Data entries
▬▬▬

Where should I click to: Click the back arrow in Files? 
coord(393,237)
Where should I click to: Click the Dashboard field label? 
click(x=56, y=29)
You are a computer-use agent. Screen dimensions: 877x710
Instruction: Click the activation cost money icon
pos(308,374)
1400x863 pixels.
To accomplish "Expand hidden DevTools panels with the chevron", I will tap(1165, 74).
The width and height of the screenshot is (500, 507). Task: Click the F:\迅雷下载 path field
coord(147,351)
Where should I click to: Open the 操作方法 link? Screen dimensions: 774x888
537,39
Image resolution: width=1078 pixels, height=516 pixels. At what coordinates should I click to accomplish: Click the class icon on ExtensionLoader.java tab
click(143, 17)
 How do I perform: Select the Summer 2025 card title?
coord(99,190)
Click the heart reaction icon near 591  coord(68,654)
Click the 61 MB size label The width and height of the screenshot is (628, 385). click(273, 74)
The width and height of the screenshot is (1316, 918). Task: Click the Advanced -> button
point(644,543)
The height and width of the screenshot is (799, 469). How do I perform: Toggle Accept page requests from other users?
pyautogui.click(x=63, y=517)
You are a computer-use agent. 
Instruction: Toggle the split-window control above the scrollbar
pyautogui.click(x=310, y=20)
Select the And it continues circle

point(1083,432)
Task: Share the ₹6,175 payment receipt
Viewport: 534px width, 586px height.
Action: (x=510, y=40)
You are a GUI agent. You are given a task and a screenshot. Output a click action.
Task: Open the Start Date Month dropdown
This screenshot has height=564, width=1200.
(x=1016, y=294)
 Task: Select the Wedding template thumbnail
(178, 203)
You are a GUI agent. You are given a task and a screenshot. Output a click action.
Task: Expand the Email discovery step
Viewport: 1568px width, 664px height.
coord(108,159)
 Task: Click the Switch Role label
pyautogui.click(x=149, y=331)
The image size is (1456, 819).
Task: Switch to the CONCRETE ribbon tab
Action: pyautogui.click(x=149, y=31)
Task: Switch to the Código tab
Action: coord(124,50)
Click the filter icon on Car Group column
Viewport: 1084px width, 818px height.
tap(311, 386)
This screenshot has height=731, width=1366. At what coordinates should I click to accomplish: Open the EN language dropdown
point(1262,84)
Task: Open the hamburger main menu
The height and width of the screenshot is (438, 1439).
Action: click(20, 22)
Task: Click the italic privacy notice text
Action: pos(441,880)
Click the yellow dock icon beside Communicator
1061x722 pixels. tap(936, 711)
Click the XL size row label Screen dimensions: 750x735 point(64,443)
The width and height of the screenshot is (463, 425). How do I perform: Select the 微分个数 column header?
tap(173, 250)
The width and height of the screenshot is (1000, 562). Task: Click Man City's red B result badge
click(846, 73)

▬▬▬

Do this
Return the data lines verbatim, beginning with the line containing "This screenshot has height=731, width=1366." and running through the end of the data.

Full output
This screenshot has height=731, width=1366. At what coordinates should I click to accomplish: Open the EN language dropdown
point(1262,84)
Task: Open the hamburger main menu
The height and width of the screenshot is (438, 1439).
Action: click(20, 22)
Task: Click the italic privacy notice text
Action: pos(441,880)
Click the yellow dock icon beside Communicator
1061x722 pixels. tap(936, 711)
Click the XL size row label Screen dimensions: 750x735 point(64,443)
The width and height of the screenshot is (463, 425). How do I perform: Select the 微分个数 column header?
tap(173, 250)
The width and height of the screenshot is (1000, 562). Task: Click Man City's red B result badge
click(846, 73)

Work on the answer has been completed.